Violência nos estádios: como combater esse problema?
Enviada em 27/07/2020
Sabe-se que o futebol é um esporte que ensina inúmeros valores, entre eles, o companheirismo e a solidariedade. Todavia, essa prática física vem encontrando obstáculos, pois a violência nos estádios vem aumentando conforme o passar dos anos. Tal problema é decorrente de uma cultura forte de intolerância ao oposto, além do despreparo dos seguranças, tornando-se necessárias medidas que aumentam essa agressividade.
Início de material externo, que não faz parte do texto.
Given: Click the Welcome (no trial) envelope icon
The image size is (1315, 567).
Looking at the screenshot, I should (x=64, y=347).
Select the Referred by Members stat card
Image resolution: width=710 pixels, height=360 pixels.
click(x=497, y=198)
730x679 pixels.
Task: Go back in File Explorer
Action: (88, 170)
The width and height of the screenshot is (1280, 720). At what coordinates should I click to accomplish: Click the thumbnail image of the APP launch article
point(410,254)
A princípio, é válido ressaltar que o fanatismo das torcidas somado à intolerância contra o adversário, faz com que os torcedores utilizem da violência para a propagação do sua raiva. Segundo um levantamento realizado pela Pesquisa de Mestrado da Universo, em 2017, foram registrados 104 episódios violentos relacionados ao futebol brasileiro, que resultaram na morte de 11 mortes torcedores. Sendo assim, fica evidente que o fanatismo corrompe os principais valores do futebol, o companheirismo e respeito mútuo entre os torcedores e jogadores.
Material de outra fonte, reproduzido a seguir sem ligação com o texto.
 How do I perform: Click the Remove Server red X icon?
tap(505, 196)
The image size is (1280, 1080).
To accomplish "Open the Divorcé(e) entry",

Além disso, o despreparo dos policiais nos estádios alarma a situação. Tais agentes, na maioria das vezes, utilizam spray e bombas de pimentas, além do uso de cassetetes, visando conter o problema, entretanto, acontece exatamente o oposto disso tudo, isto é, o que deveria acalmar os torcedores, torna-se motivo de desespero e agitação.
Portanto, o governo deve resolver este problema para que assim futebol passa a se tornar novamente um meio de bons valores. Para isso, o Ministério da Cidadania que é agora responsável pela administração do esporte, em parceria com o Ministério das Comunicações deve realizar campanhas nos estádios e redes sociais, que transmitam a importância do futebol como meio de unir as classes. Outrossim, o Ministério da Segurança Pública, que é responsável pelas questões de segurança do país, cumprir o artigo quinto da Constituição Federal, que versa sobre os direitos individuais dos cidadãos, especialmente o direito à segurança em locais públicos. Essa ação pode ser colocada em prática por meio da capacitação e contratação de novos policiais e agentes de segurança que atuem durante os jogos com maiores potenciais de violência, além de penalizar devidamente os agressores, objetivando, assim, atenuar a violência presente nos estádios brasileiros.